Literature DB >> 27192616

Synthetic and Receptor Signaling Explorations of the Mitragyna Alkaloids: Mitragynine as an Atypical Molecular Framework for Opioid Receptor Modulators.

Andrew C Kruegel, Madalee M Gassaway, Abhijeet Kapoor1, András Váradi2, Susruta Majumdar2, Marta Filizola1, Jonathan A Javitch3, Dalibor Sames.   

Abstract

Mu-opioid receptor agonists represent mainstays of pain management. However, the therapeutic use of these agents is associated with serious side effects, including potentially lethal respiratory depression. Accordingly, there is a longstanding interest in the development of new opioid analgesics with improved therapeutic profiles. The alkaloids of the Southeast Asian plant Mitragyna speciosa, represented by the prototypical member mitragynine, are an unusual class of opioid receptor modulators with distinct pharmacological properties. Here we describe the first receptor-level functional characterization of mitragynine and related natural alkaloids at the human mu-, kappa-, and delta-opioid receptors. These results show that mitragynine and the oxidized analogue 7-hydroxymitragynine, are partial agonists of the human mu-opioid receptor and competitive antagonists at the kappa- and delta-opioid receptors. We also show that mitragynine and 7-hydroxymitragynine are G-protein-biased agonists of the mu-opioid receptor, which do not recruit β-arrestin following receptor activation. Therefore, the Mitragyna alkaloid scaffold represents a novel framework for the development of functionally biased opioid modulators, which may exhibit improved therapeutic profiles. Also presented is an enantioselective total synthesis of both (-)-mitragynine and its unnatural enantiomer, (+)-mitragynine, employing a proline-catalyzed Mannich-Michael reaction sequence as the key transformation.
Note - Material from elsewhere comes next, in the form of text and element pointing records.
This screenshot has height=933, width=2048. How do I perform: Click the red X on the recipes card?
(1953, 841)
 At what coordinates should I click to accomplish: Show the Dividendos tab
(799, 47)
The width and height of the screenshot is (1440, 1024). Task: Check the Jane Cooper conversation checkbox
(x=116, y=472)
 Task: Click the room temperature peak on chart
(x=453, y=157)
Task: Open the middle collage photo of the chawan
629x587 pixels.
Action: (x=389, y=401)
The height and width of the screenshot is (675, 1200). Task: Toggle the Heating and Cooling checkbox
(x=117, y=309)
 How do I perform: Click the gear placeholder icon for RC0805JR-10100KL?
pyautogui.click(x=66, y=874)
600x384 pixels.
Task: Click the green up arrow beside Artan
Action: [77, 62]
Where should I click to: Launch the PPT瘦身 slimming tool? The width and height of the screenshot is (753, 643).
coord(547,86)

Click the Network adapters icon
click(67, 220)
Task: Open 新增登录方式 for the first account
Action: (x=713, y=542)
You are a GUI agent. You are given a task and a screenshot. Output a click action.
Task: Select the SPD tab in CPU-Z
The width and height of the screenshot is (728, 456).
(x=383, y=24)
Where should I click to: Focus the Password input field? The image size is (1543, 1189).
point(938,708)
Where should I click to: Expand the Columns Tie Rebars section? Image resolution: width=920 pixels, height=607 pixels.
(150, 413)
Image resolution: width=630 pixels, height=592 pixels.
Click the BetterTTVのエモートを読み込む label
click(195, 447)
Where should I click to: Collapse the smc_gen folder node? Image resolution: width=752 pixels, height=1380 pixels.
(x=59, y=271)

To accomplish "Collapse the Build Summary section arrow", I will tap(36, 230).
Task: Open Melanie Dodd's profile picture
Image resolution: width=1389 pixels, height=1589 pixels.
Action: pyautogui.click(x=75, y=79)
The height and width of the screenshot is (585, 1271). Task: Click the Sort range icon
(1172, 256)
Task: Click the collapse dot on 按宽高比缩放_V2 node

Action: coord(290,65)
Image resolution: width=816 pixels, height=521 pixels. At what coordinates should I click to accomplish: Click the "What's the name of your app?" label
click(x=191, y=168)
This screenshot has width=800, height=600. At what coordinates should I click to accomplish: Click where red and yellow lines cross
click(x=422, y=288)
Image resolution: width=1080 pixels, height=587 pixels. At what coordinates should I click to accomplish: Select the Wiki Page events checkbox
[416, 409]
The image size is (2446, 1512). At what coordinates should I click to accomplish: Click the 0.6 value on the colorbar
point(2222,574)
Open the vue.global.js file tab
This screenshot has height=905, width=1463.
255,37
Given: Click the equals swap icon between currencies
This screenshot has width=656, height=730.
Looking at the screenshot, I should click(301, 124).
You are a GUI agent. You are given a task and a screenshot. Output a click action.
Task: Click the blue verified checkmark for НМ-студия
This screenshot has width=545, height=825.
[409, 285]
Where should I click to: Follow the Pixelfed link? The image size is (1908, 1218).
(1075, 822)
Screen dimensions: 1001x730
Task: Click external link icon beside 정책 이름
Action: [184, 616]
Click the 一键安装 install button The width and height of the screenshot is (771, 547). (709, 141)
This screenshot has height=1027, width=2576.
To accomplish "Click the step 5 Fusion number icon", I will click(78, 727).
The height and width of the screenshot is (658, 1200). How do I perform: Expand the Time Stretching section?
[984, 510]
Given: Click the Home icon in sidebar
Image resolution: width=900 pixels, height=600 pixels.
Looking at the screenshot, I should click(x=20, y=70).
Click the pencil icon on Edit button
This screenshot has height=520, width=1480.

Pharmacological evaluation of (+)-mitragynine revealed its much weaker opioid activity. Likewise, the intermediates and chemical transformations developed in the total synthesis allowed the elucidation of previously unexplored structure-activity relationships (SAR) within the Mitragyna scaffold. Molecular docking studies, in combination with the observed chemical SAR, suggest that Mitragyna alkaloids adopt a binding pose at the mu-opioid receptor that is distinct from that of classical opioids.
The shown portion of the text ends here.